Note: While @opentelemetry/auto-instrumentations-node includes Winston instrumentation, you must install @opentelemetry/instrumentation-winston separately for trace context injection to work.

npm install winston @opentelemetry/instrumentation-winston
import winston from 'winston';
import { init } from 'autotel';

const logger = winston.createLogger({
  level: 'info',
  format: winston.format.json(),
  transports: [new winston.transports.Console()],
});

init({
  service: 'user-service',
  logger,
  autoInstrumentations: ['winston'], // Enable Winston instrumentation for trace context
});

Using Bunyan (or other loggers)

Note: While @opentelemetry/auto-instrumentations-node includes Bunyan instrumentation, you must install @opentelemetry/instrumentation-bunyan separately for trace context injection to work.

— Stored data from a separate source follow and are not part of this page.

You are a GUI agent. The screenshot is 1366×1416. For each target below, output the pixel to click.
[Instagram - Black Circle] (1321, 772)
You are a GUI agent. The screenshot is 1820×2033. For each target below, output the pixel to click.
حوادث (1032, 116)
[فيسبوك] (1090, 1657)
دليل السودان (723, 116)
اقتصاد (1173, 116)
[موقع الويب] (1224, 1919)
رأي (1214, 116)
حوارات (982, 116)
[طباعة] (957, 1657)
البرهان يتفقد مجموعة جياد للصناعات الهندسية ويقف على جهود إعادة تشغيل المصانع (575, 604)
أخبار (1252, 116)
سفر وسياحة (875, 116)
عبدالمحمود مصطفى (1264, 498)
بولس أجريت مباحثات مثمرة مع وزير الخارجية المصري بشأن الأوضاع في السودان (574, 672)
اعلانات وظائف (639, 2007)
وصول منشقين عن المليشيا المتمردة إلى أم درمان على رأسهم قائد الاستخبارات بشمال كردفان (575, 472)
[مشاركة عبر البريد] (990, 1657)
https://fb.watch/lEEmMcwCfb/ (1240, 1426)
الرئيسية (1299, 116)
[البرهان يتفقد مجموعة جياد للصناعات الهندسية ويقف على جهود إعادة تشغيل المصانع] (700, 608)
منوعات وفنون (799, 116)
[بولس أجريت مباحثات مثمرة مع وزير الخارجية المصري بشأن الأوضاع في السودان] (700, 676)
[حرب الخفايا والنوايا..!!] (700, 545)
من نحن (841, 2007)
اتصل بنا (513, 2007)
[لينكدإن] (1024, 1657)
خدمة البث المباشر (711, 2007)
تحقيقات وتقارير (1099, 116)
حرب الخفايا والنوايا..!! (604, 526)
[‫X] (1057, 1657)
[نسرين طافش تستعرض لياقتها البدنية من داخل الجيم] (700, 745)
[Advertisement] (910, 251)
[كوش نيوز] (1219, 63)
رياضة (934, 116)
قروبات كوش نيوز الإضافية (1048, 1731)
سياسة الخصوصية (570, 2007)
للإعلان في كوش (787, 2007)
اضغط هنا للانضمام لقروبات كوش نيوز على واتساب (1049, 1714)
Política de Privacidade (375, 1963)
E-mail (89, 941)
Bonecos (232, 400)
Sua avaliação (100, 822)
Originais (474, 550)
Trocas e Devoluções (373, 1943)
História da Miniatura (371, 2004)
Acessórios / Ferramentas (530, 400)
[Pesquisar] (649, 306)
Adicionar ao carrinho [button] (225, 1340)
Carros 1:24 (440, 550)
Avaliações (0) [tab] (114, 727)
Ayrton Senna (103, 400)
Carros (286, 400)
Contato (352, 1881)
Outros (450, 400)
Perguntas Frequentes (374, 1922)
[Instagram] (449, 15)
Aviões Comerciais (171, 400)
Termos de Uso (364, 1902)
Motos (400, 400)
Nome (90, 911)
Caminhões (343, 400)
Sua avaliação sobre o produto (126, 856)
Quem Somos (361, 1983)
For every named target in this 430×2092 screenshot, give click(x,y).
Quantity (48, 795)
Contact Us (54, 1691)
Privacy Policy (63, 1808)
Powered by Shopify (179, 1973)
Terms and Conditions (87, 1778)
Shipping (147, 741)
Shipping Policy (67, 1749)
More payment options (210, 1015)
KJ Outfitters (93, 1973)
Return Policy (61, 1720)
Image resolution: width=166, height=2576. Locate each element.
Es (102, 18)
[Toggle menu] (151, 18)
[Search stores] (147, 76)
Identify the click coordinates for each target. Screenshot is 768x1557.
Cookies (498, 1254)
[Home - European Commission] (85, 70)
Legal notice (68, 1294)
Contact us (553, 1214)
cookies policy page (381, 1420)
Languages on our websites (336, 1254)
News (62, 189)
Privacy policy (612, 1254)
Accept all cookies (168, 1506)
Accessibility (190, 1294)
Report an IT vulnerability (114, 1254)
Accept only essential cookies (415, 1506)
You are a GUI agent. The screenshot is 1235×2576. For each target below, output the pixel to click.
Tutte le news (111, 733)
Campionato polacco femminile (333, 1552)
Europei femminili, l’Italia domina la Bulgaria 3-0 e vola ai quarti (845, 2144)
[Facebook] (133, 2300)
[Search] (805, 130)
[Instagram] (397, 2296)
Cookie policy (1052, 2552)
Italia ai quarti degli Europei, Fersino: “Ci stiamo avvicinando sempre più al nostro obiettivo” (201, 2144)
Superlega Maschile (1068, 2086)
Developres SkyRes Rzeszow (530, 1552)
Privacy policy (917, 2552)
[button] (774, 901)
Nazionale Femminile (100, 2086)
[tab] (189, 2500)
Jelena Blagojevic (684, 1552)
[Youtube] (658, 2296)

npm install bunyan @opentelemetry/instrumentation-bunyan
import bunyan from 'bunyan';
import { init } from 'autotel';

const logger = bunyan.createLogger({ name: 'user-service' });

init({
  service: 'user-service',
  logger,
  autoInstrumentations: ['bunyan'], // Enable Bunyan instrumentation for trace context
});

Note: For manual instrumentation configuration, you can also use:

import { BunyanInstrumentation } from '@opentelemetry/instrumentation-bunyan';

init({
  service: 'user-service',
  logger,
  instrumentations: [new BunyanInstrumentation()], // Manual instrumentation with custom config
});

Can't find your logger? Check OpenTelemetry JS Contrib for available instrumentations, or open an issue to request official support!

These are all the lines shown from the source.